Objective: Occupational burnout is a common problem in working populations, but its association with sickness absence is poorly understood. The contribution of occupational burnout to medically certified sickness absence was examined in a population-based sample of employees.
Methods: A representative sample of 3151 Finnish employees aged 30-60 years participated in a comprehensive health study in 2000-2001, including an assessment of physician-diagnosed physical illnesses and Diagnostic and Statistical Manual of Mental Disorders, Fourth Edition (DSM-IV) mental disorders based on the Composite International Diagnostic Interview. Burnout was measured with the Maslach Burnout Inventory-General Survey. Sickness absences longer than 9 days in 2000-2001 were extracted from a register of the Social Insurance Institution of Finland.
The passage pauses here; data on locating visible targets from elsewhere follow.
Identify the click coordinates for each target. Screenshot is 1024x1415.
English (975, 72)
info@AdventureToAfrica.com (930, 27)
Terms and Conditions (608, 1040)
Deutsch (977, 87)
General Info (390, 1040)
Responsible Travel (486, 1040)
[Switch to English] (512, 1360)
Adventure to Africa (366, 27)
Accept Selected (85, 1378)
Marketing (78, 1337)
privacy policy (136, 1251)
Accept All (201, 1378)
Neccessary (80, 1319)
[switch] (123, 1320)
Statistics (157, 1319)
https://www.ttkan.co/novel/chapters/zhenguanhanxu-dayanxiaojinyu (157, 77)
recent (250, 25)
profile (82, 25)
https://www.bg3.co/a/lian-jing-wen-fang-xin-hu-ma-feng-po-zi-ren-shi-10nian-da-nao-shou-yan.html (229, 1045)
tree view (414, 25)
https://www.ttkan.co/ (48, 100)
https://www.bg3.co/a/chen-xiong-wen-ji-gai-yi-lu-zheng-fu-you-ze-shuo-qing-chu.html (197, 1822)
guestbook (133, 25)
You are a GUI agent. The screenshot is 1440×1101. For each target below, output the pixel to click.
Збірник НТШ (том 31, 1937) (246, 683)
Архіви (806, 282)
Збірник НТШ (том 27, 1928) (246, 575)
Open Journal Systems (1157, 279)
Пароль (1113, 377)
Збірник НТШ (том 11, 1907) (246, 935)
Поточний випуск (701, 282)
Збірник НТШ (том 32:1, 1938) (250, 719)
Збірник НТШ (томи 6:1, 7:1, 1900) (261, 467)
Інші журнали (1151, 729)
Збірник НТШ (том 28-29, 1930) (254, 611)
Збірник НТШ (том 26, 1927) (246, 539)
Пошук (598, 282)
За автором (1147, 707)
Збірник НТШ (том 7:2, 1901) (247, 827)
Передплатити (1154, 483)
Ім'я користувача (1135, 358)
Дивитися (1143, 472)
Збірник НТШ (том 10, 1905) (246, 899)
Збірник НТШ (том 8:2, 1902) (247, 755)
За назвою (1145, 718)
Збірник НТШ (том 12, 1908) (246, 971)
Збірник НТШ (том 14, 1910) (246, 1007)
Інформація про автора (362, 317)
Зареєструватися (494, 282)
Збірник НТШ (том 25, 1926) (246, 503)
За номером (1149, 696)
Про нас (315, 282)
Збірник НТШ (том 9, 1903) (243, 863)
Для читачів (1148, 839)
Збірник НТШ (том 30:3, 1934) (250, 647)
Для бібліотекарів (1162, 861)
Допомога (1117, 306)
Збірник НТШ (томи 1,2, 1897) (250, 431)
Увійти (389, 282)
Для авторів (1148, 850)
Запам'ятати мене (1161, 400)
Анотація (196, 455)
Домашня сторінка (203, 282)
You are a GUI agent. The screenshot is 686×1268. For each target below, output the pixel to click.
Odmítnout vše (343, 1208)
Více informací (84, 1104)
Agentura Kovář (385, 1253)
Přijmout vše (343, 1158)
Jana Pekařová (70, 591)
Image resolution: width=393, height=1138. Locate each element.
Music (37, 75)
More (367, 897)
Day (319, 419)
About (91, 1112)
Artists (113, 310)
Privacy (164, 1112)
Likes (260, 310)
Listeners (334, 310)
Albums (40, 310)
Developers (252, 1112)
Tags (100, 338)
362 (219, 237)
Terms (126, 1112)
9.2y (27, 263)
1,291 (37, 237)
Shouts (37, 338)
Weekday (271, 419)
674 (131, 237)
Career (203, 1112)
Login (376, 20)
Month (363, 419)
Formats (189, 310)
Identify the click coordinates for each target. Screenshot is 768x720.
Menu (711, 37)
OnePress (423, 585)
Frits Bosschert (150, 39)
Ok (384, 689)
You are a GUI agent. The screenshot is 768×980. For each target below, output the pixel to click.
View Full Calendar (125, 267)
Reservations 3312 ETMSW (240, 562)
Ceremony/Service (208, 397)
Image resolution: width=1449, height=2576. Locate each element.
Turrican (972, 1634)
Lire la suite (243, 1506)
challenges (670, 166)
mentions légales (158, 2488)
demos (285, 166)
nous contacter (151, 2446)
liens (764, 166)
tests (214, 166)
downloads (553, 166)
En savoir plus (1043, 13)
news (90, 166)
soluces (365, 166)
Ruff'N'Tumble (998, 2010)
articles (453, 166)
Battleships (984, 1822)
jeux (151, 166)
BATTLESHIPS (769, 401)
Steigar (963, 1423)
Results: The occurrence of medically certified sickness absence was more prevalent among employees with burnout than among those without burnout. After adjusting for sociodemographic factors and mental and physical disorders, the odds ratio of sickness absence for severe burnout was 6.9 [95% confidence interval (95% CI)=2.7-17.8] for men and 2.1 (95% CI=1.1-4.0) for women. Among employees with mental or physical disorders, severe burnout was associated with a 7.7-fold risk of sickness absence among men and with a 2.6-fold risk among women. The duration of absence was related to burnout among men with absences, for whom severe burnout accounted for 52 excess sickness absence days during the 2-year period after adjusting for sociodemographic factors, mental disorders, and physical illnesses.
Conclusions: Severe burnout is associated with a substantial excess risk of medically certified sickness absence among both men and women. This association is independent of prevalent mental disorders and physical illnesses.